Como creyente, su vida ya no le pertenece; es un sacerdote y un servidor privilegiado del Dios Altísimo.
Apocalipsis 5.9, 10
Según las Sagradas Escrituras, la ciudadanía del creyente está en el cielo (Fil 3.20). En otras palabras, no seremos ciudadanos de un reino eterno; ya lo somos. Además, toda persona que confiesa a Jesucristo como Señor forma parte del sacerdocio de Dios. En la antigua cultura israelita, los sacerdotes eran los servidores privilegiados del Todopoderoso. Llevaban a cabo las tareas relacionadas con la observancia de la ley y la preservación del bienestar espiritual del pueblo. Cuidaban el templo, ofrecían sacrificios e intercedían por la comunidad. Cuando Juan dice en Apocalipsis 1.6 que somos sacerdotes, nos coloca entre las filas de un pueblo apartado como siervos de Dios. Es una bendición y un llamado a adorar al Señor, a adorarlo y honrarlo, para asegurar que toda la gloria sea dada a su nombre, y a interceder por los demás.

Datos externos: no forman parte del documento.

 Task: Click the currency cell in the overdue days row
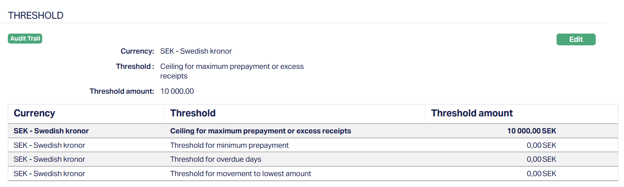[x=49, y=159]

La única tarea sacerdotal que no tenemos que realizar es la de hacer sacrificios. Dios mismo ofreció el sacrificio final en la cruz del Calvario, cuando su Hijo murió en nuestro lugar. A nosotros nos corresponde dar testimonio de la anchura y profundidad de su amor por toda la humanidad. Una vez que usted entienda el
hecho de que Dios mira a sus hijos —cada uno de ellos como un antiguo esclavo del pecado— con devoción incondicional, deseará que otros también lo entiendan. Los creyentes son especiales a los ojos de su Dios y Rey. Somos un pueblo y un sacerdocio santo. ¿Refleja su vida esa verdad? Como creyente, su vida ya no le pertenece (1 Co 6.19); es un sacerdote y un servidor privilegiado del Dios Altísimo.